• **WHAT IS BEING ASKED**: All lines from the opening of the data to the line containing "SplFileInfo::setInfoClass (1521, 76)" must be returned unchanged, and only those lines.
[RECORDS FOR THE TASK — start]
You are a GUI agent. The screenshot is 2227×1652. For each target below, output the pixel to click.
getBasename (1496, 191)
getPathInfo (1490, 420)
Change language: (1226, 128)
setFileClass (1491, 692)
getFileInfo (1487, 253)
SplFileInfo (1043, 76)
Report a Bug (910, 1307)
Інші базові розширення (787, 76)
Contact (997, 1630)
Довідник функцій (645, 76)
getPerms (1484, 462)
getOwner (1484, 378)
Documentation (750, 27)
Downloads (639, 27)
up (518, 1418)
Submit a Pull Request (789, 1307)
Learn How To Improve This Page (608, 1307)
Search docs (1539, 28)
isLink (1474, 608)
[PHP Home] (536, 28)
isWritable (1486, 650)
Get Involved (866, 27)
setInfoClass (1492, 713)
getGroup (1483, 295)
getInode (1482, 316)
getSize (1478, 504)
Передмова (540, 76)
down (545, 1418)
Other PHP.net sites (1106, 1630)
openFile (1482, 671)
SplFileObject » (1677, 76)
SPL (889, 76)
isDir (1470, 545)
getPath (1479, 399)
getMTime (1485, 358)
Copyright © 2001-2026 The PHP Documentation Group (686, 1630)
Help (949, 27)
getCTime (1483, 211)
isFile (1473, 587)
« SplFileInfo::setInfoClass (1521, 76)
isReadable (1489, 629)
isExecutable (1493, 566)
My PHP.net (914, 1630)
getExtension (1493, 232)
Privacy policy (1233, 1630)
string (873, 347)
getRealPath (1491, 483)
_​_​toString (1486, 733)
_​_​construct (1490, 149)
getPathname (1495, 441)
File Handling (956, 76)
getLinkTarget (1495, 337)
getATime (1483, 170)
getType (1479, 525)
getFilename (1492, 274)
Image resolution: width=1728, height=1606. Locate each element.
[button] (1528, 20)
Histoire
[RECORDS FOR THE TASK — finish]
• **TASK OUTPUT**:
You are a GUI agent. The screenshot is 2227×1652. For each target below, output the pixel to click.
getBasename (1496, 191)
getPathInfo (1490, 420)
Change language: (1226, 128)
setFileClass (1491, 692)
getFileInfo (1487, 253)
SplFileInfo (1043, 76)
Report a Bug (910, 1307)
Інші базові розширення (787, 76)
Contact (997, 1630)
Довідник функцій (645, 76)
getPerms (1484, 462)
getOwner (1484, 378)
Documentation (750, 27)
Downloads (639, 27)
up (518, 1418)
Submit a Pull Request (789, 1307)
Learn How To Improve This Page (608, 1307)
Search docs (1539, 28)
isLink (1474, 608)
[PHP Home] (536, 28)
isWritable (1486, 650)
Get Involved (866, 27)
setInfoClass (1492, 713)
getGroup (1483, 295)
getInode (1482, 316)
getSize (1478, 504)
Передмова (540, 76)
down (545, 1418)
Other PHP.net sites (1106, 1630)
openFile (1482, 671)
SplFileObject » (1677, 76)
SPL (889, 76)
isDir (1470, 545)
getPath (1479, 399)
getMTime (1485, 358)
Copyright © 2001-2026 The PHP Documentation Group (686, 1630)
Help (949, 27)
getCTime (1483, 211)
isFile (1473, 587)
« SplFileInfo::setInfoClass (1521, 76)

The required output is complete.